Councillors go against Planners

Councillors have backed an  application for new housing off Coney Road in  Culmore despite Planners recommending the reject the proposals.
Councillors have backed an application for new housing off Coney Road in Culmore despite Planners recommending the reject the proposals.

Local councillors have rejected recommendations that they refuse planning permission for several housing developments in Derry - despite warnings over precedents being set.

Derry & Strabane Council’s Planning Committee voted by majority to go against the recommendation of Planners on a series of separate applications for private and social housing developments in Culmore and Eglinton.

The first application tabled at the meeting in Strabane on Wednesday night was from Brendan Loughran and Sons Ltd for 20 new houses north of Coneyville in Culmore.

A Planning Officer told the meeting that the site off Coney Road, was party inside and partly outside the limits for urban development as laid out in the Derry Area Plan. “Part of it is considered to be in the countryside,” she said, adding that many of the concerns raised by objectors underpinned the Planners’ own reasons for refusal.

She said the development was contrary to the Area Plan, and that there were no reasons presented as to why it could not be within the limits. Further reasons included the impact of odour from a meat processing plant and a water treatment works in the area.

Agent for the applicant, Sheila Murphy, however, told the committee that an updated odour assessment showed that the odour values were just marginally above limits and were “not detectable to the human nose.”

Alluding to previous planning permission for a smaller development on part of the site, she said the principal of development at the location was acknowledged.

Proposing the committee reject the planners’ recommendation to refuse, Sinn Fein Councillor Tony Hassan said that the treatment works had undergone £13m investment to bring it up to EU standards while the meat processing plant had also invested to bring odour levels down. He said there was a need for this type of housing in the area. The majority of councillors agreed with him and the planners’ recommendation was rejected.

A separate application for outline permission for 10 social housing units at Ballygudden Road in Eglinton lodged by JJ Developments/ Apex Housing was also listed with a recommendation for refusal.

The planning officer said the development was outside the area designated for development at Eglinton Village. She said there was available land within the limits that could accommodate up to 200 units,and that while there was an identified need for 30 social houses in Eglinton up to 2020 there had been no letter of support for the development form the Housing Executive (HE).

Agent for the applicants, Shaun Gallagher, however, said they had correspondence from the HE saying they were fully behind the proposals.

“There are young people living anywhere but Eglinton and they would love to live in their own area but they can’t afford it,” he said. He also rejected concerns raised over the potential for flood risk on part of the site and the planners’ assertions that there was other land available.

Proposing the committee go against the planners’ recommendation, Sinn Fein Colr. Christopher Jackson said he knew of people living in the Waterside because they can’t get housing in Eglinton.
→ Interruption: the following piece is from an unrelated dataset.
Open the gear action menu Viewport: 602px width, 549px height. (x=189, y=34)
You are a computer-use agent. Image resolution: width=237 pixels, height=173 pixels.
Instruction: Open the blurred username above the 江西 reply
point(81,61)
Prior to the vote, Council Head of Planning, Maura Fox, said she wanted to remind the committee that “the whole principal of precedent is really important.

“It is not just in Eglinton, it will be every town, every village,” she warned, but the majority of committee members still voted to reject the planners’ recommendation.

A separate Eglinton application for 14 social housing units south east of Broadbridge Primary School was also recommended for refusal.

A planning officer said that this development was contrary to the local development plan as it lay outside of Eglinton Village and would result in urban sprawl. “It would create an undesirable precedent for development outside Eglinton and other villages,” she said.

Matt Kennedy, Agent for the applicants Apex Housing Association/Kevin Watson Group, however, said that there were 77 households on the waiting list from the area, 47 of them in housing stress.

“I have 40 letters in support of this application from local residents and people who want to live in Eglinton and can’t get back,” he said.

He said that there were no available sites for social housing because they could not compete with private developers outbidding them.

After Councillor Tony Hassan proposed the committee reject the planners ‘refusal’ recommendation, Maura Fox again said she would “urge caution” and that going against a recommendation could set a precedent other applicants would follow.

However, five councillors backed Colr. Hassan’s proposal, with one going against and the rest of the committee abstaining.